» SET TASK: Copy every line of the data below word for word, but leave the pictures out.

(Screenshot pointing data)
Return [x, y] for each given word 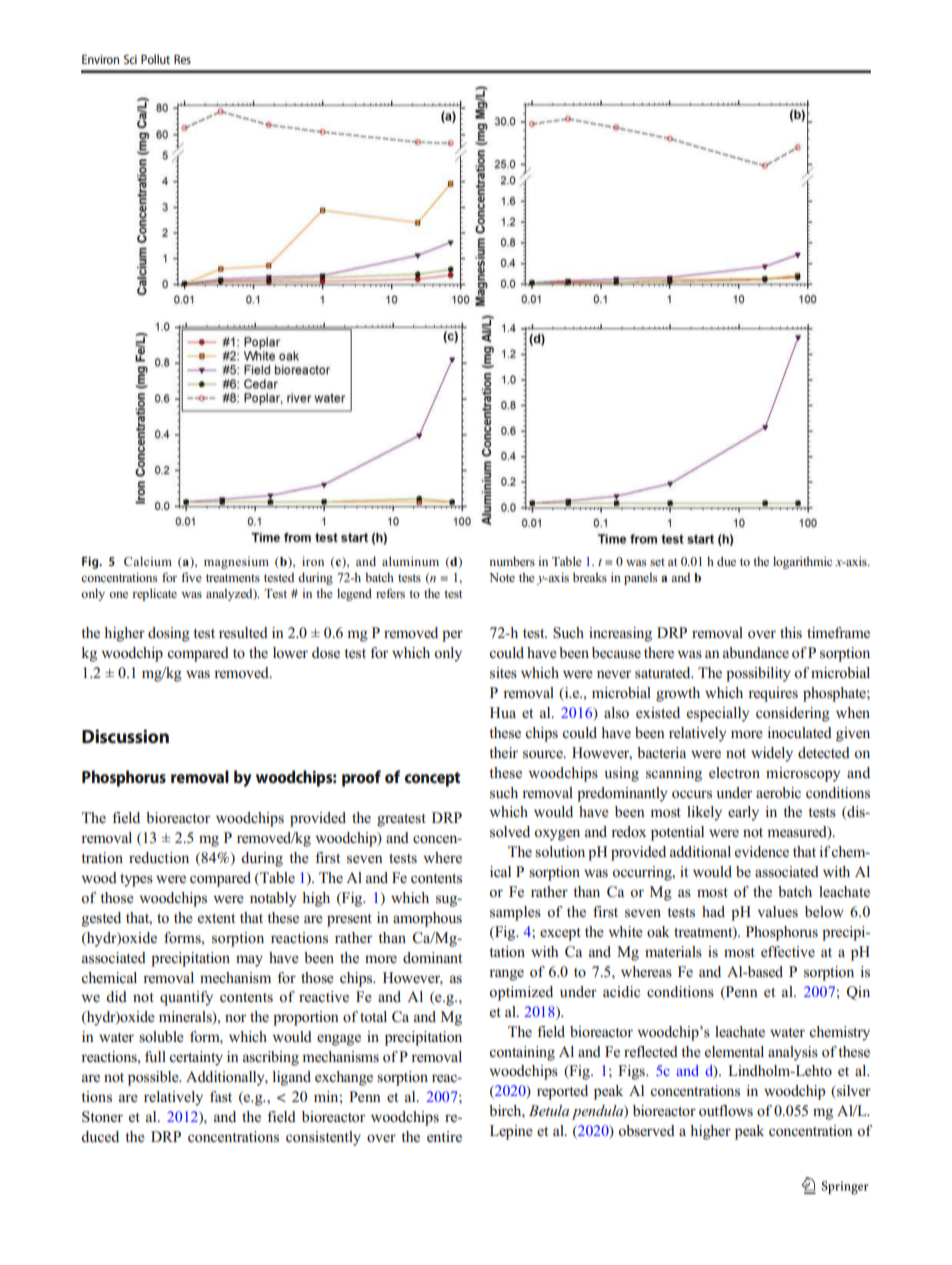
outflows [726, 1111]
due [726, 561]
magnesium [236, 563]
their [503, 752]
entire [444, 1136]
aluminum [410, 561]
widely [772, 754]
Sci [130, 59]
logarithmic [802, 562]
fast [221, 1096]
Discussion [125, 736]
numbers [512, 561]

» ANSWER FOR THIS EXERCISE:
Return [x, y] for each given word 
outflows [726, 1111]
due [726, 561]
magnesium [236, 563]
their [503, 752]
entire [444, 1136]
aluminum [410, 561]
widely [772, 754]
Sci [130, 59]
logarithmic [802, 562]
fast [221, 1096]
Discussion [125, 736]
numbers [512, 561]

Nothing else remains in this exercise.